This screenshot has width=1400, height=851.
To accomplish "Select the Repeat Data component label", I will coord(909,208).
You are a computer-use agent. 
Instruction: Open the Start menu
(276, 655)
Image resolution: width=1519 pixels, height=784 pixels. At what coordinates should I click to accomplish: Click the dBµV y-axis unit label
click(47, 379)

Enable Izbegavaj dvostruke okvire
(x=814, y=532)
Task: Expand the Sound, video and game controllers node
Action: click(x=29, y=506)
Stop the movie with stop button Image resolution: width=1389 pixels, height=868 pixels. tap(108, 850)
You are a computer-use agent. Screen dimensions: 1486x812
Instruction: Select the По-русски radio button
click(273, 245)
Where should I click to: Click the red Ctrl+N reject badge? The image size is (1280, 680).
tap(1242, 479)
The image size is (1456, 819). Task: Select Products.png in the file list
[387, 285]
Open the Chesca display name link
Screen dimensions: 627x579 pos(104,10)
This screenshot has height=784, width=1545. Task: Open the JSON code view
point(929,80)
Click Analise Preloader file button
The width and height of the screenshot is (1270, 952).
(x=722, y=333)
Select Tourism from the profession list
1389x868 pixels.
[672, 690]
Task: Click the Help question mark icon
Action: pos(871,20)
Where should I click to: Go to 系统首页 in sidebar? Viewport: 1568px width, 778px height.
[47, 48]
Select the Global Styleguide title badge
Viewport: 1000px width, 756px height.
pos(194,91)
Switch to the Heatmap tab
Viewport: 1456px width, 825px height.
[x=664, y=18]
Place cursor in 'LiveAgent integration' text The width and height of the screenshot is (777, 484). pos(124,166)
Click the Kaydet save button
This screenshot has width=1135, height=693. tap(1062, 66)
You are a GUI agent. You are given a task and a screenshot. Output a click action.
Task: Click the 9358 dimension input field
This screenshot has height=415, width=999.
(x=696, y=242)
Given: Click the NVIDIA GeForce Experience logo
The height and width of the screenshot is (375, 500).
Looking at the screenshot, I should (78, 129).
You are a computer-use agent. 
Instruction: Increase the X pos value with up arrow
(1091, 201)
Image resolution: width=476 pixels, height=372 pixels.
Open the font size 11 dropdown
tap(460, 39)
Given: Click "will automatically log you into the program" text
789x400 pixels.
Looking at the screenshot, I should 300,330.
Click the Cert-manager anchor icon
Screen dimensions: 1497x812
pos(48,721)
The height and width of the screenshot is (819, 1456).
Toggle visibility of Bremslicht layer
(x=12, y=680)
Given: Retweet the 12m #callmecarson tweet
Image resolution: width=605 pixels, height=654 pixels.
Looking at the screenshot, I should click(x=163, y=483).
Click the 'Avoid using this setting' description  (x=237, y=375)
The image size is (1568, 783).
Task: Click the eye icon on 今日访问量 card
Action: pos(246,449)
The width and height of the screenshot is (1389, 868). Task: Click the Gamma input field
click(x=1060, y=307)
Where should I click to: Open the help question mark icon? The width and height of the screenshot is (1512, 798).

> [EXERCISE PROMPT] Reproduce the items from the line with "Given: Click the" through the line with "pos(48,721)", both included, replacing "dropdown" with "drop-down list" and keeping everything else unchanged.

> [SOLUTION]
Given: Click the NVIDIA GeForce Experience logo
The height and width of the screenshot is (375, 500).
Looking at the screenshot, I should (78, 129).
You are a computer-use agent. 
Instruction: Increase the X pos value with up arrow
(1091, 201)
Image resolution: width=476 pixels, height=372 pixels.
Open the font size 11 drop-down list
tap(460, 39)
Given: Click "will automatically log you into the program" text
789x400 pixels.
Looking at the screenshot, I should 300,330.
Click the Cert-manager anchor icon
Screen dimensions: 1497x812
pos(48,721)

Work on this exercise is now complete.